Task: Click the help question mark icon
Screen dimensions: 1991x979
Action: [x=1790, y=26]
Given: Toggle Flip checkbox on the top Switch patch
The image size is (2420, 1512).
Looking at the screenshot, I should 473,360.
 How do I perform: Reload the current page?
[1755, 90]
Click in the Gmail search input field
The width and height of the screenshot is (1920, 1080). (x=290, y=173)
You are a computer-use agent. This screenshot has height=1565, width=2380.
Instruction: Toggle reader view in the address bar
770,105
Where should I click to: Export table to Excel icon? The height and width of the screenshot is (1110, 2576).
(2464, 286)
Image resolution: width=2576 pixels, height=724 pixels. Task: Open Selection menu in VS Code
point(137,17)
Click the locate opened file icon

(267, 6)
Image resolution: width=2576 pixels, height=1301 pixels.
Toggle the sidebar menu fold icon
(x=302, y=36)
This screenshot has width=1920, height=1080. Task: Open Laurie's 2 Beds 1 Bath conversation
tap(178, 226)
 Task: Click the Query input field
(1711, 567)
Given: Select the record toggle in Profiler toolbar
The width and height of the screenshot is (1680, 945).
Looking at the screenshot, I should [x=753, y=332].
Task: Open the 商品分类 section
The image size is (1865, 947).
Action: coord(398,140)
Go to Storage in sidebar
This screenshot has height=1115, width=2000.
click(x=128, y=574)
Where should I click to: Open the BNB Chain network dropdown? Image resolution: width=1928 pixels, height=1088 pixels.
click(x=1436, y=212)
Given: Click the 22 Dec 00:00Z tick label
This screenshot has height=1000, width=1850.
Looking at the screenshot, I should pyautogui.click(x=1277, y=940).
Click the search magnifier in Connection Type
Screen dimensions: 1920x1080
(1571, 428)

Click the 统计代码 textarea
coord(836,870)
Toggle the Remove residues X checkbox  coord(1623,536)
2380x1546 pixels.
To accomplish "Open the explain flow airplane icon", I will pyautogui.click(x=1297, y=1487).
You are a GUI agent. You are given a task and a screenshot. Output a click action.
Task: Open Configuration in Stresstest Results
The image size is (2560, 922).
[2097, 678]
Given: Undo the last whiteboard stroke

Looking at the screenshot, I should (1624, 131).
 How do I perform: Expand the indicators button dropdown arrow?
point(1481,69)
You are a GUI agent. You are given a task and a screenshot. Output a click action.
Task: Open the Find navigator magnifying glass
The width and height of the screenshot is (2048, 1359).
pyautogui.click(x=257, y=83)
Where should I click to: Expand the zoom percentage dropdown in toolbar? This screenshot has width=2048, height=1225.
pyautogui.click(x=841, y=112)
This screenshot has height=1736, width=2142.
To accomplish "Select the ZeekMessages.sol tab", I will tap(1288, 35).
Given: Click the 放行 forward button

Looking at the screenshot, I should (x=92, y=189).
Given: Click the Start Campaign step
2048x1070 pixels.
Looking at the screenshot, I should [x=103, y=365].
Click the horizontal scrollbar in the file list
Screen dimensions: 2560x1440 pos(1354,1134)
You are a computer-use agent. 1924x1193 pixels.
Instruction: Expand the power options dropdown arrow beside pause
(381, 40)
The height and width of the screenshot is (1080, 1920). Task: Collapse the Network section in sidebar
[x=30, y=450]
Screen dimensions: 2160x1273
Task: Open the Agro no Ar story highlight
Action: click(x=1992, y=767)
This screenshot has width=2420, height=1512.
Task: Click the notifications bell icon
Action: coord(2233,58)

_Task goal_: Filter the listing for the word "accomplish" and copy every line that holds it.

_Reply_:
To accomplish "Open the explain flow airplane icon", I will pyautogui.click(x=1297, y=1487).
To accomplish "Select the ZeekMessages.sol tab", I will tap(1288, 35).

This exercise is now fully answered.